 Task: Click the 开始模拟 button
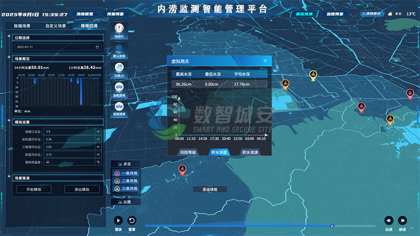pos(33,189)
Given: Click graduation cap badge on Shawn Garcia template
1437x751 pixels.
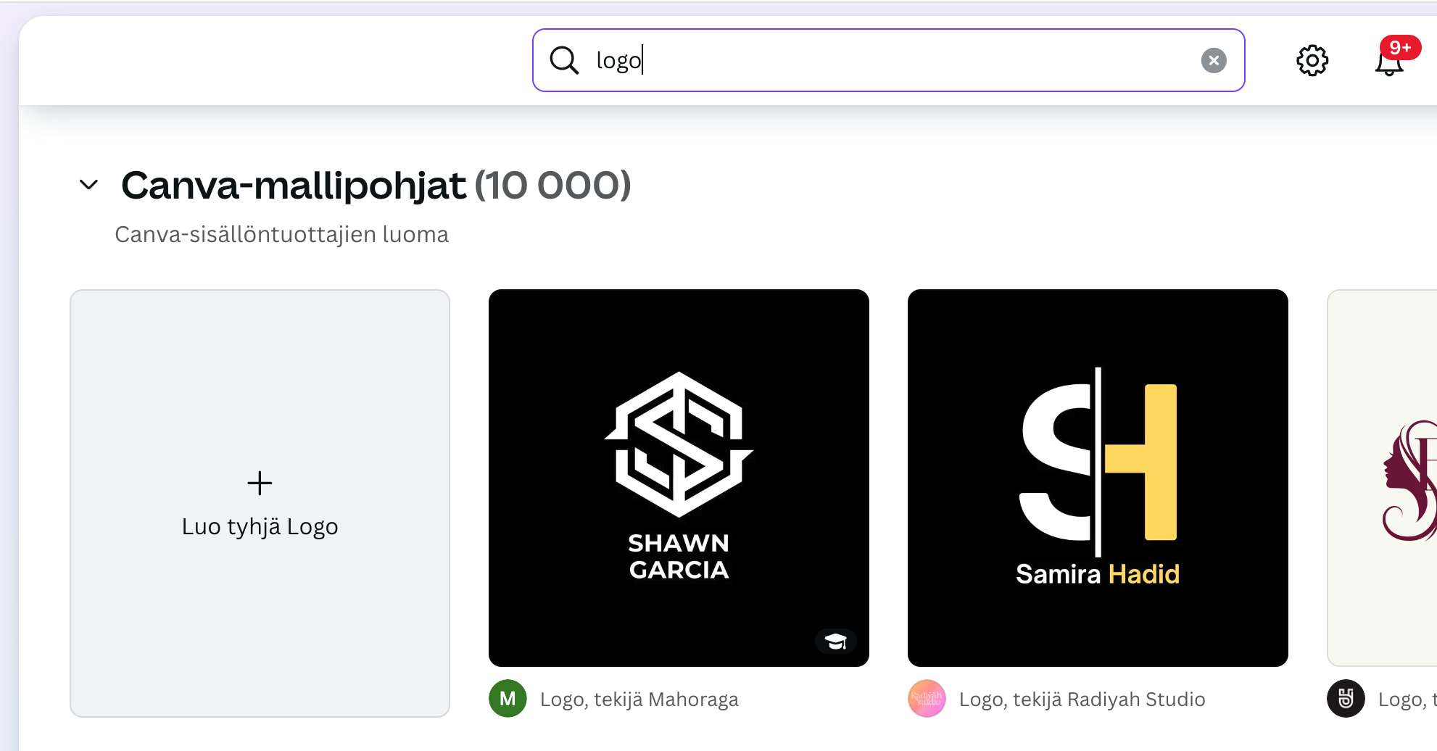Looking at the screenshot, I should pyautogui.click(x=835, y=641).
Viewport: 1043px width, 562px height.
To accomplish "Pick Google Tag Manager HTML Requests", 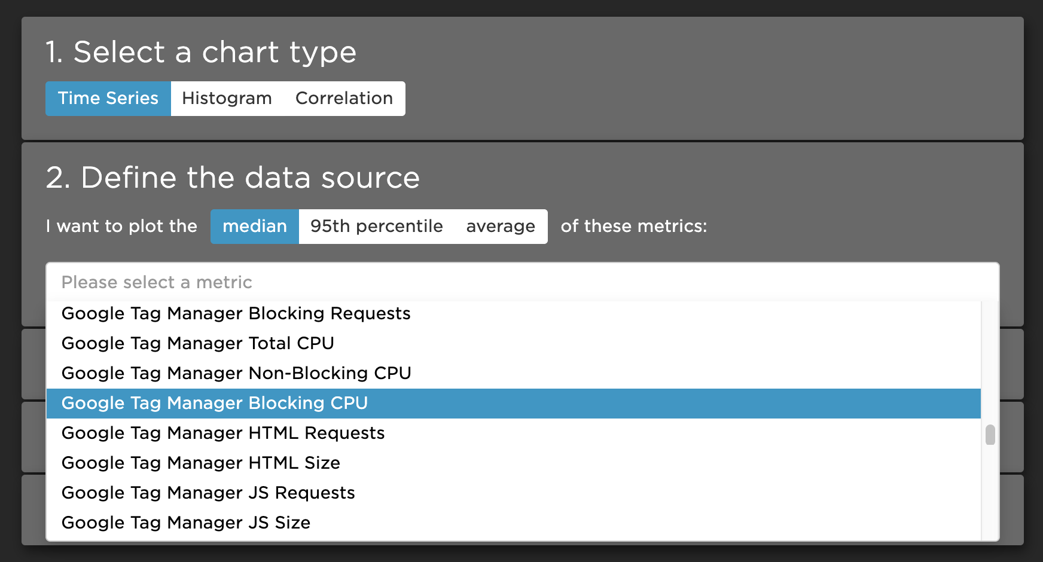I will click(223, 433).
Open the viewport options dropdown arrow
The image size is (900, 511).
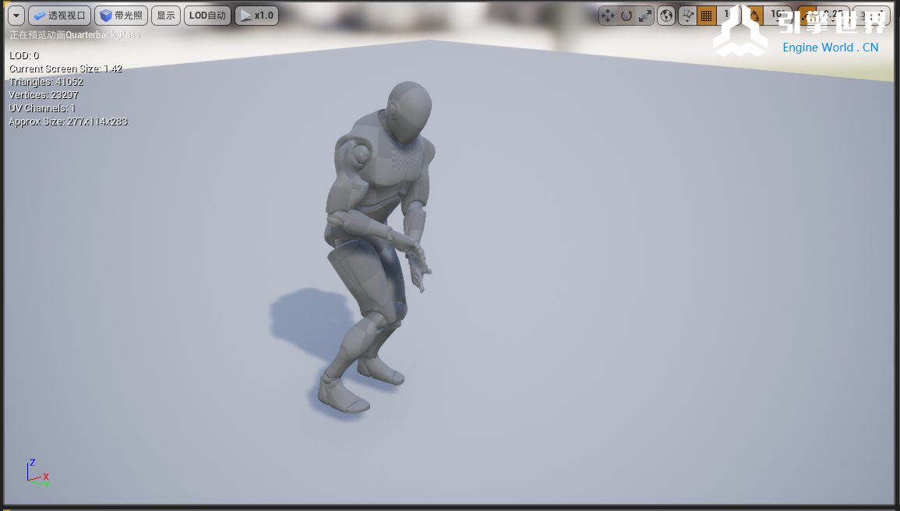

====

WORK INSTRUCTIONS ▸
Start at the line that contains "Open the viewport options dropdown arrow" and retype every line through the end of the entries above, both ends included. Exclude all pictures.

TASK RESULT ▸
Open the viewport options dropdown arrow
The image size is (900, 511).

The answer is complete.